A new strategy for editing DNA within microbial communities using CRISPR-Cas9 technology

Publication by Doudna and Banfield labs advances a technique for editing microbial genomes in situ

(Left to Right): Benjamin Rubin, Spencer Diamond, Brady Cress

Benjamin Rubin was a post-doc in the lab of Jennifer Doudna—a Nobel-prize-winning scientist who pioneered CRISPR-Cas9—when a colleague got him thinking about a microbial ecology problem. He started to wonder: could it be possible to change the DNA of microorganisms without first isolating them in the laboratory? Since microorganisms often behaved very differently in isolation versus in a community, a method for editing the genes of microorganisms without removing them from their community context could create a whole new path for understanding microbial gene functions.

Rubin and Doudna came up with the idea of a ‘screening’ tool that would pinpoint what DNA within a microbial community was editable. Then, Rubin remembers talking with a newer lab member, Brady Cress, while they were floating down California’s Russian River on inner tubes during a lab group retreat. All the way down the river, the two discussed state-of-the-art genome editing tools and mused on whether any of them would work for microbial community editing purposes.

Later, as the idea started to crystallize, they brought in Spencer Diamond, a microbiologist from Banfield lab who had also been thinking about how to affect change in intact microbial communities. Diamond came with the expertise to lead development of the software packages and informatic methodologies for the project.

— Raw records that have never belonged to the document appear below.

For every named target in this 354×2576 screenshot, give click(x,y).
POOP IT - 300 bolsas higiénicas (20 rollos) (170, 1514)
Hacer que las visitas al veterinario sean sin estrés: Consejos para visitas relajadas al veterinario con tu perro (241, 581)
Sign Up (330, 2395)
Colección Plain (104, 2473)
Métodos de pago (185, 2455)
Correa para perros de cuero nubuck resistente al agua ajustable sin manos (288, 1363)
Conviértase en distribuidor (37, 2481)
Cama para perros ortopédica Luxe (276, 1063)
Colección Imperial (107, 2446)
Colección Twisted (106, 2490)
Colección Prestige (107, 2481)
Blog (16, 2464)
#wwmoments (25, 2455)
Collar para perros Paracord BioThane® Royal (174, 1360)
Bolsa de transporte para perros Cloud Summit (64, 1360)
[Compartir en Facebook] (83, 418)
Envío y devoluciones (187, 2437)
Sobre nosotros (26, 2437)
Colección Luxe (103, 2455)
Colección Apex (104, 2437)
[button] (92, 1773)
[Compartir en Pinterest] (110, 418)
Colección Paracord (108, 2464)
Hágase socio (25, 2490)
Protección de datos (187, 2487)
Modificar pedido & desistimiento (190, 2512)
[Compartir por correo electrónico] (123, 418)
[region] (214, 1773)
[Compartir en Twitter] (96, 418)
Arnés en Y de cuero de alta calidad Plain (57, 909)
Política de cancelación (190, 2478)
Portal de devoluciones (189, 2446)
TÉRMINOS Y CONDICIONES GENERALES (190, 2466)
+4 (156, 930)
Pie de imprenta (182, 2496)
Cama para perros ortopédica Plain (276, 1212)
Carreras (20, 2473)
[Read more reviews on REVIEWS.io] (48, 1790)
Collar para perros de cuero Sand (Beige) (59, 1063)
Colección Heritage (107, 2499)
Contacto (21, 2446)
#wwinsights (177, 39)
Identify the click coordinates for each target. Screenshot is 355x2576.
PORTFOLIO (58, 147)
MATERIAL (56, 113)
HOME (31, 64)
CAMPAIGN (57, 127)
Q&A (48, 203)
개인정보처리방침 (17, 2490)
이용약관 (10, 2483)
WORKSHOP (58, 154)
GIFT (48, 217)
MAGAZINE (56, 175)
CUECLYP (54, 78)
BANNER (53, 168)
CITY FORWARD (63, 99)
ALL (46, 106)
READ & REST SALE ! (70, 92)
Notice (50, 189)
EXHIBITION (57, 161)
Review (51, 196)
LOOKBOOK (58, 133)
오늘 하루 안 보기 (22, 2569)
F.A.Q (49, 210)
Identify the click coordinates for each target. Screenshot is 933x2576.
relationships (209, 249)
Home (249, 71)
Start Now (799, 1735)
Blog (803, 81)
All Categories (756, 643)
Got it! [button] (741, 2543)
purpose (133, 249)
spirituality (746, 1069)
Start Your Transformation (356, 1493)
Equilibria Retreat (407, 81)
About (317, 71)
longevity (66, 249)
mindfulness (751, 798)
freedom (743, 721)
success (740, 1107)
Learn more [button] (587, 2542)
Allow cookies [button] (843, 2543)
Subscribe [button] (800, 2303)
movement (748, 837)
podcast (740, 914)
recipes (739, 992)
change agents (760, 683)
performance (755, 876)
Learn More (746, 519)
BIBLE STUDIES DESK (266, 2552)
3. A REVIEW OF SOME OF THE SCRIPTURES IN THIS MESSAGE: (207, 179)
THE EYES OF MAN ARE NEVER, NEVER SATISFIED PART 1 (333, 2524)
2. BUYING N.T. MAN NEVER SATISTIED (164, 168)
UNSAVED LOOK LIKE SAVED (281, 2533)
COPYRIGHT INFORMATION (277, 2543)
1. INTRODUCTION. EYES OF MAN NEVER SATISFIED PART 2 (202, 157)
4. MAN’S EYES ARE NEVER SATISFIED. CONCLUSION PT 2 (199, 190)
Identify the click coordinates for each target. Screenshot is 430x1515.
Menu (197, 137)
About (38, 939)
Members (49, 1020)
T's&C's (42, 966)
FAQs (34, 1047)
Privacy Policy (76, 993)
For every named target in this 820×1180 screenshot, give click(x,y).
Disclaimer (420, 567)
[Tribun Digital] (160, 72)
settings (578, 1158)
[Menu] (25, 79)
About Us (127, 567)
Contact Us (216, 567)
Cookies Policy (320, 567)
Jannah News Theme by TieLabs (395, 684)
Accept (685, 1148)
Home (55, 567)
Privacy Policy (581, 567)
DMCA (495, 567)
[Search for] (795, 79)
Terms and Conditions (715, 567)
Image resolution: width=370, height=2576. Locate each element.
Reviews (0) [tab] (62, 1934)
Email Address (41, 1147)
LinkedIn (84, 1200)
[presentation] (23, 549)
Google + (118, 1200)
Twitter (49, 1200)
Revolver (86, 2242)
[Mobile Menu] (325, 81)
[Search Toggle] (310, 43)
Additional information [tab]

The trio’s work led to a recent publication in Nature Microbiology that demonstrated, for the first time, a strategy for editing the genomes of specific organisms within microbial communities. The paper described a two-part technique. First, the group used environmental transformation sequencing (ET-seq, pronounced “E T seek”), in which nontargeted transposon insertions were delivered to a microbial community, then tracked to find out which constituents of the community were manipulable. Next, in the organisms that showed potential for genetic manipulation, they applied all-in-one RNA-guided CRISPR–Cas transposase (DART) systems to insert DNA. Together, ET-seq and DART allowed the group to successfully manipulate the genes of individual members of a microbial community, without the need for culturing.

In an interview with Microbiome Times, Rubin, Cress, and Diamond emphasized that getting these systems to work for microbial community editing was not an easy task.

Rubin says,

“On the ET-SEQ front, looking for genetic accessibility in these communities was a slow process of coaxing the signal out of the noise.”

As for the development of DART, Cress says the group tested several existing gene editing techniques to see which one was suitable for their purposes. Although several techniques proved inefficient, he says,

“It was clear immediately that [Cas-guided transposon systems] are awesome. They work really well.”

Rubin adds,

“Our DART method was based on previous systems, but Brady put them together in this new all-in-one format, delivered by conjugation—a different delivery approach. When we used DART in E. coli for the first time, we measured thousands of insertions, and every single one of them was on target. And using it in communities since then, there have been very few off-target. It is amazing that these systems can search through millions of base pairs across many different organisms, and still only insert at that targeted location.”

For Cress, the exciting part came when they saw the success of the technique in non-model organisms such as wild Pseudomonas.

“That was the point where I [realized we could use DART for all kinds of bacteria and I wanted] to get the tool into every non-model organism [possible].”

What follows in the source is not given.